Wednesday, February 25, 2015

WHAT'S THIS, FUZZ YÉ-YÉ?

Just for the hell of it, last night I visited Ubupopland, the host of one of the song files. Holy shit, talk about a detour. It's someone who's selling records, most of which are from people you never heard of, from a some foreign country you'll never go to, and are songs that you may never hear again. All sorts of oddballs in all sorts of hipster genres specific to the sixties and seventies. There's tons of song samples, most of which are about two minutes long. Lest you think they aren't mix worthy, they're largely of short songs anyway, and they fade out, so it's not jarring. I've been bugging out over there for a while, so Ill just leave you with one. (I actually found the entire song elsewhere, so that's what is linked below.)

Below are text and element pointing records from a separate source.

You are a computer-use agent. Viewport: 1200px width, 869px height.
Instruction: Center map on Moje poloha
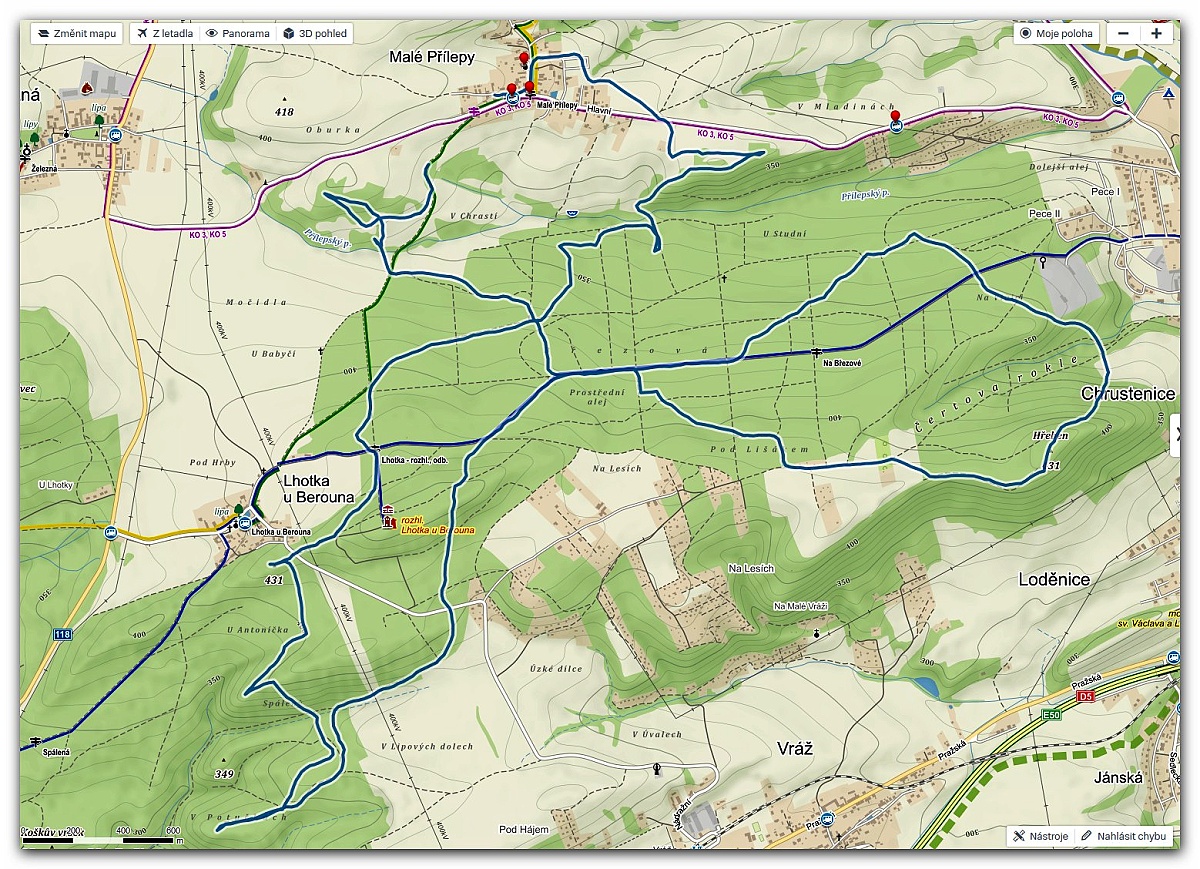pyautogui.click(x=1057, y=33)
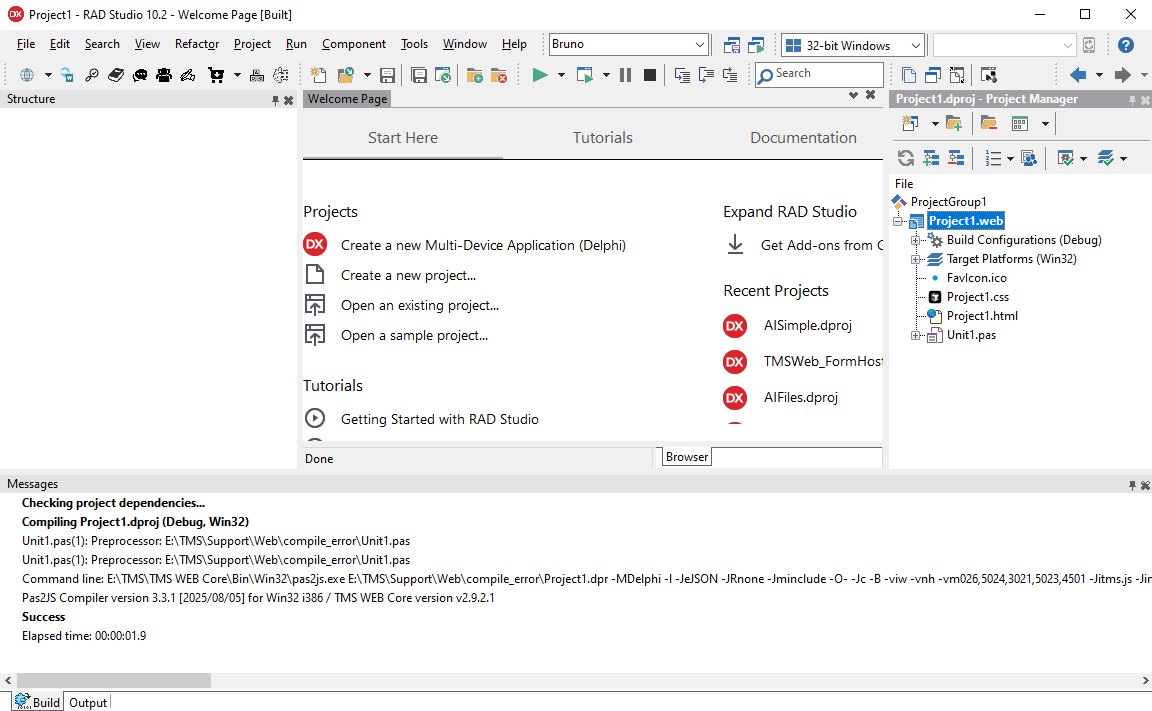Screen dimensions: 1152x711
Task: Click the back navigation blue arrow
Action: pyautogui.click(x=1078, y=75)
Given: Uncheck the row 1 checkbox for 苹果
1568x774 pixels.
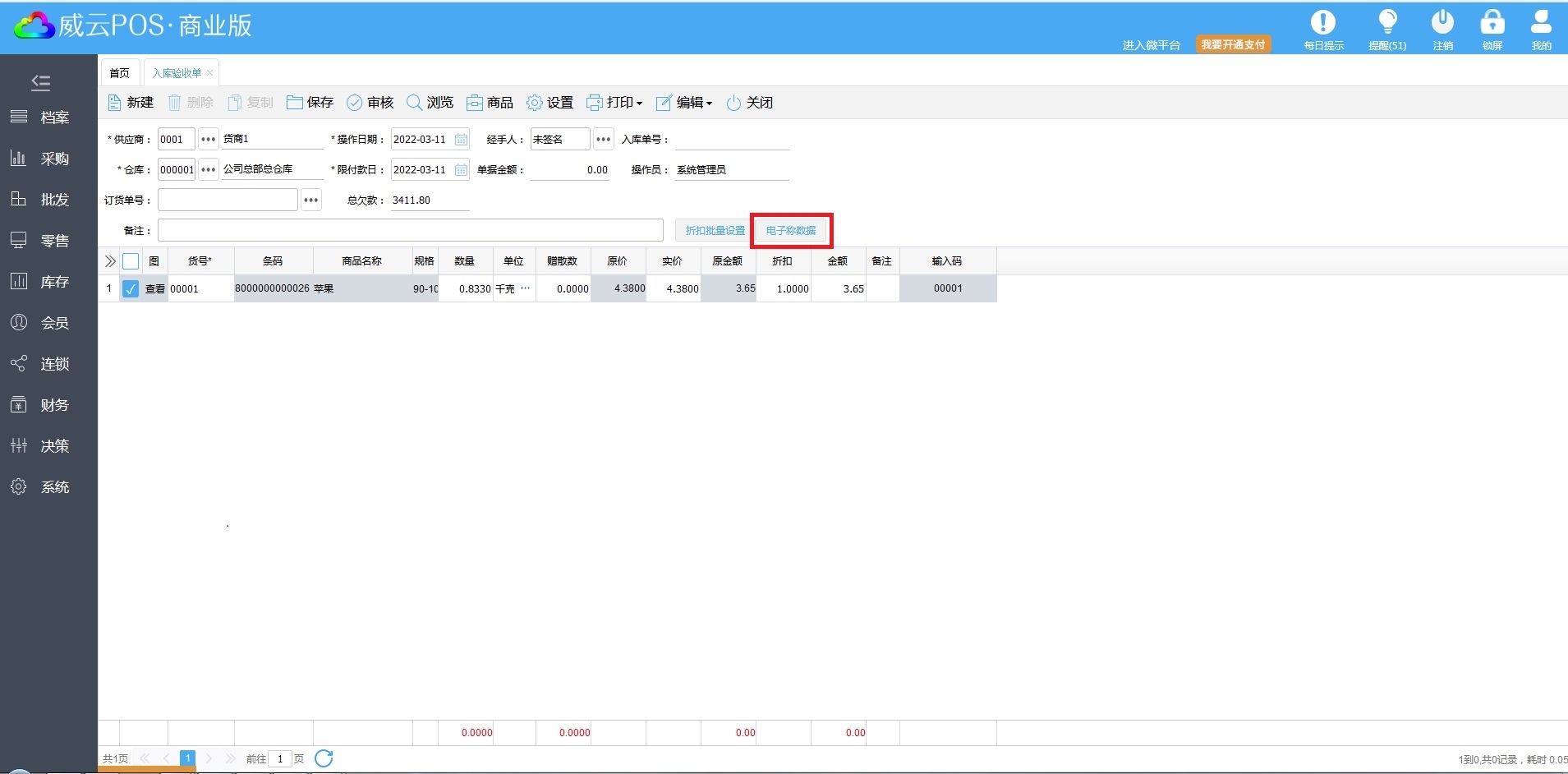Looking at the screenshot, I should (x=131, y=288).
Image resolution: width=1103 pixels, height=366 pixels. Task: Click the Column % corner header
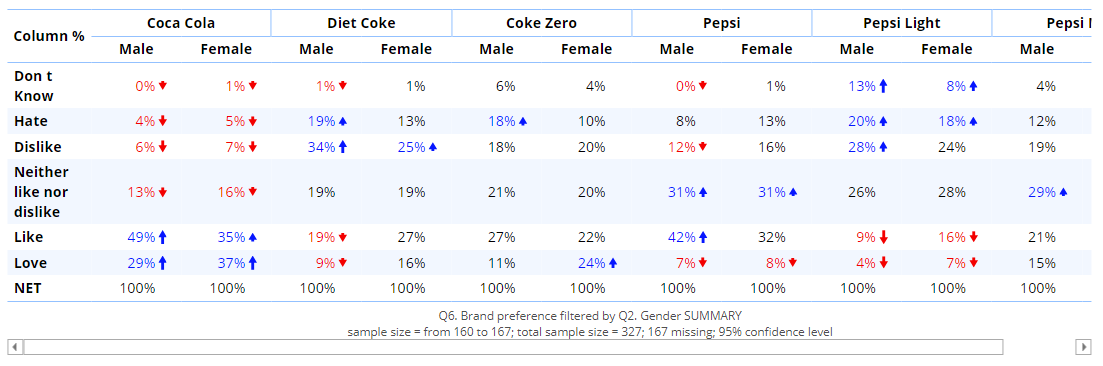pyautogui.click(x=49, y=36)
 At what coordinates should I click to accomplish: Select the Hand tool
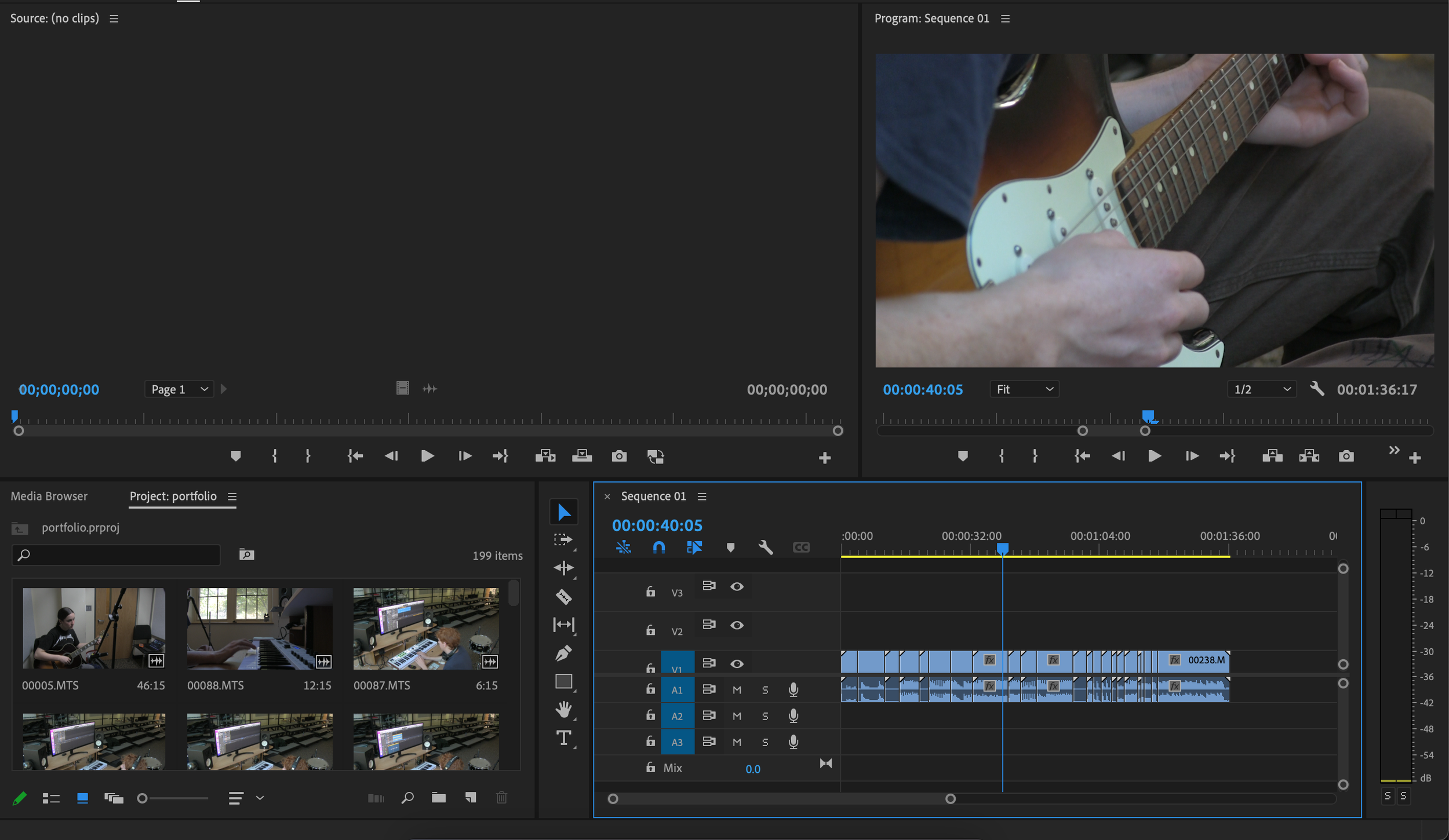tap(563, 710)
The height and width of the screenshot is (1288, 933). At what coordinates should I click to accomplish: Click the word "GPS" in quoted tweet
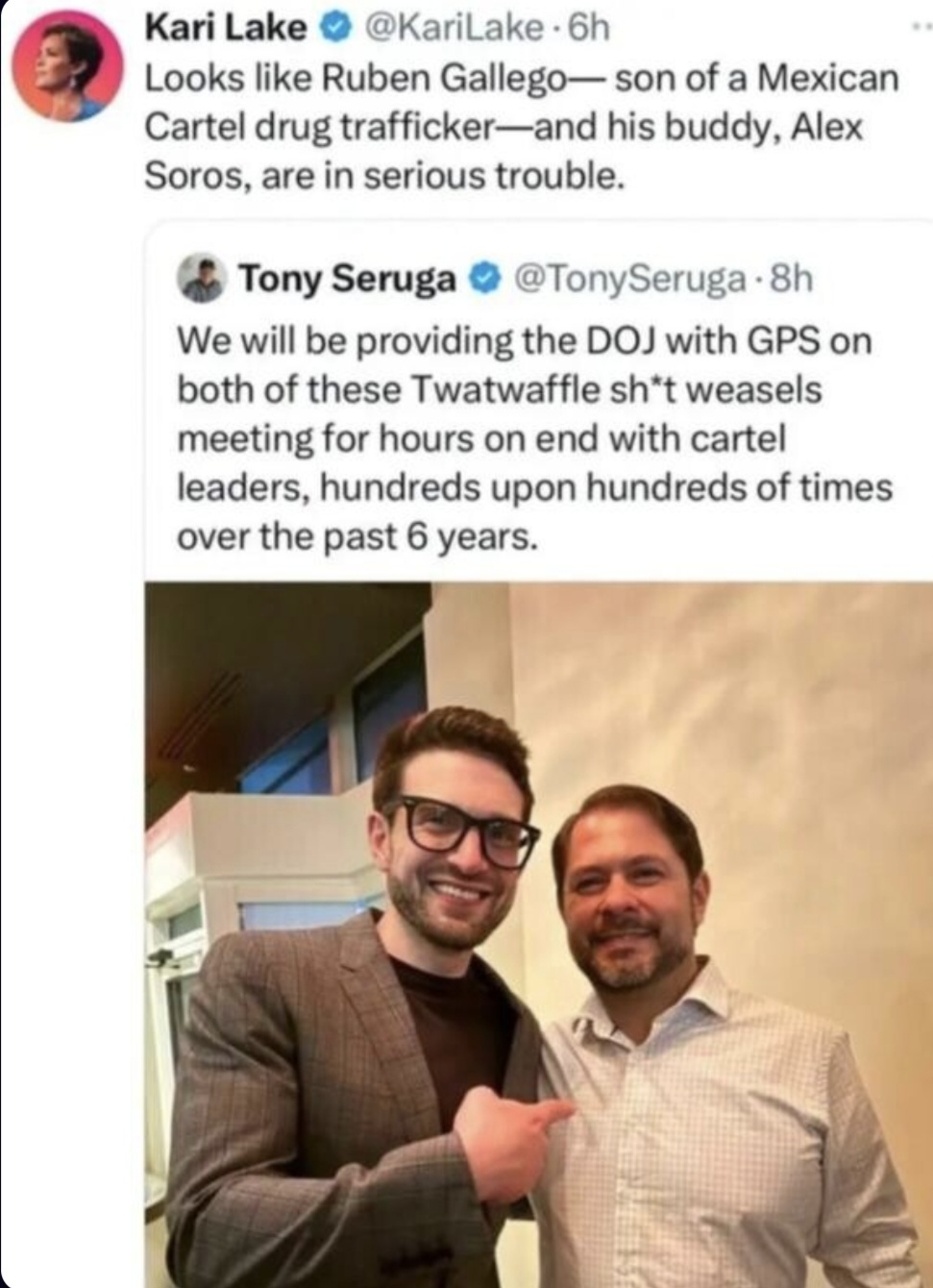[x=783, y=341]

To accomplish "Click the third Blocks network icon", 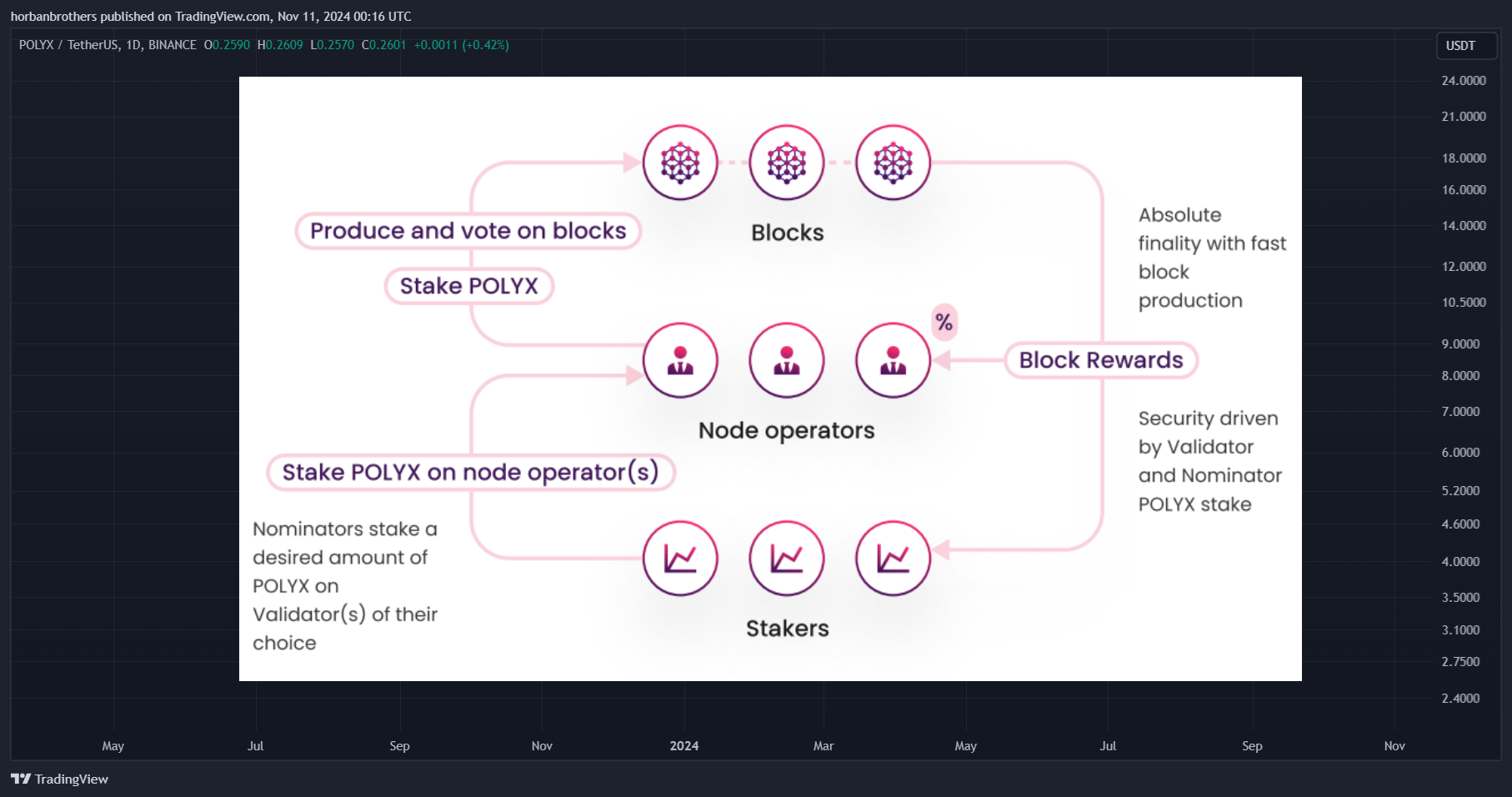I will (893, 163).
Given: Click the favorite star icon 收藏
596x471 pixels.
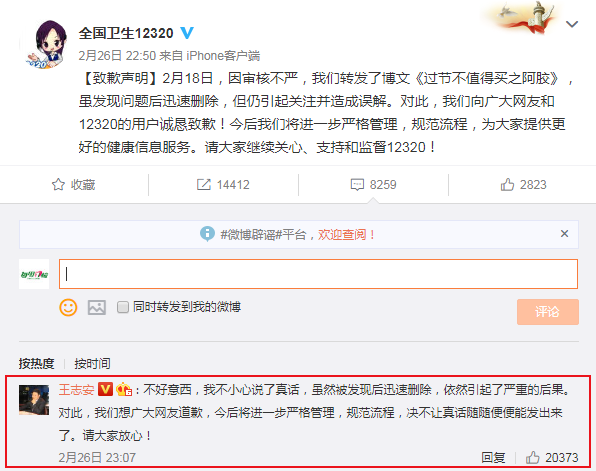Looking at the screenshot, I should click(58, 185).
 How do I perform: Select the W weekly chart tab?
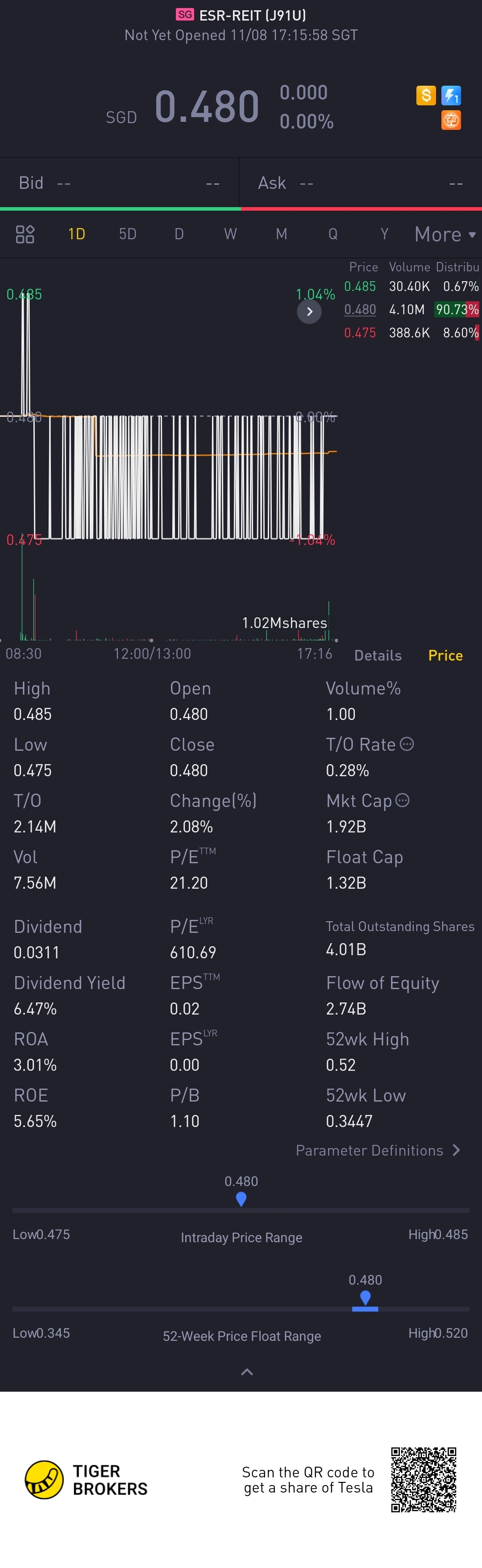(x=230, y=234)
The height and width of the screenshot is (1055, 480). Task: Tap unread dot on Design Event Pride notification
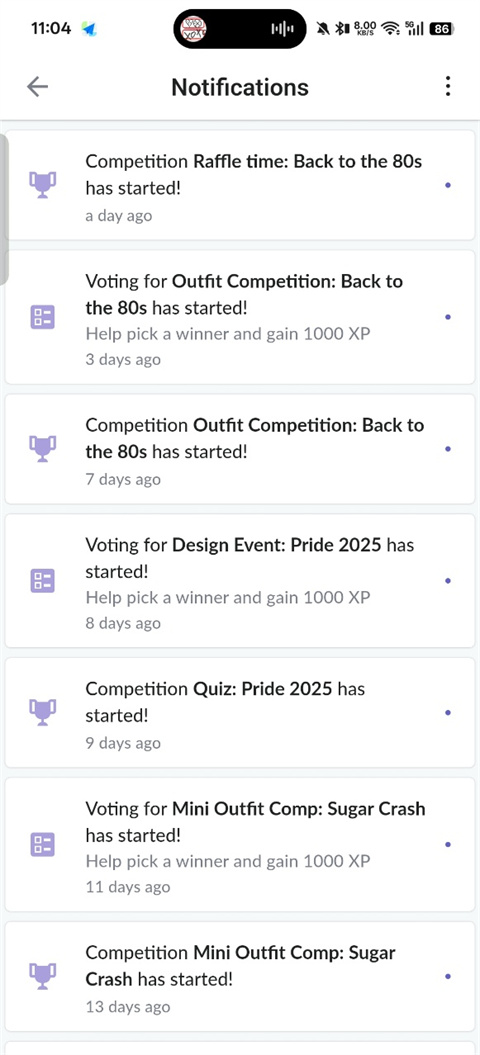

This is a good one, for a number of reasons, but let me back up. Another cool thing about Ubupopland is the descriptions of the bands and records. Gems like "Killer Indo freakbeat garage EP", "US Garage Soul Psych LP" and "French Female Yéyé Popcorn EP". Of course you're gonna click to hear the samples. And the lengthier descriptions are a hoot. This is the one that I had to hear, a song by Françoise Hardy, the description, "Hardy Jimmy Page Fuzz 1st French recording. Je n'attends plus personne + 3 Orig 1964 EP on French Vogue. 1st Fuzz recording in France, with J.Page acting undercover!" It's just one compact description in stunted English after another, some funny, some clever and some dead on. A warning: because there's so damn many of them, and most with picture sleeves, it will eat a chunk of time. But because they're short, so it's perfect for intermittent dabbling. Bookmark the sucker.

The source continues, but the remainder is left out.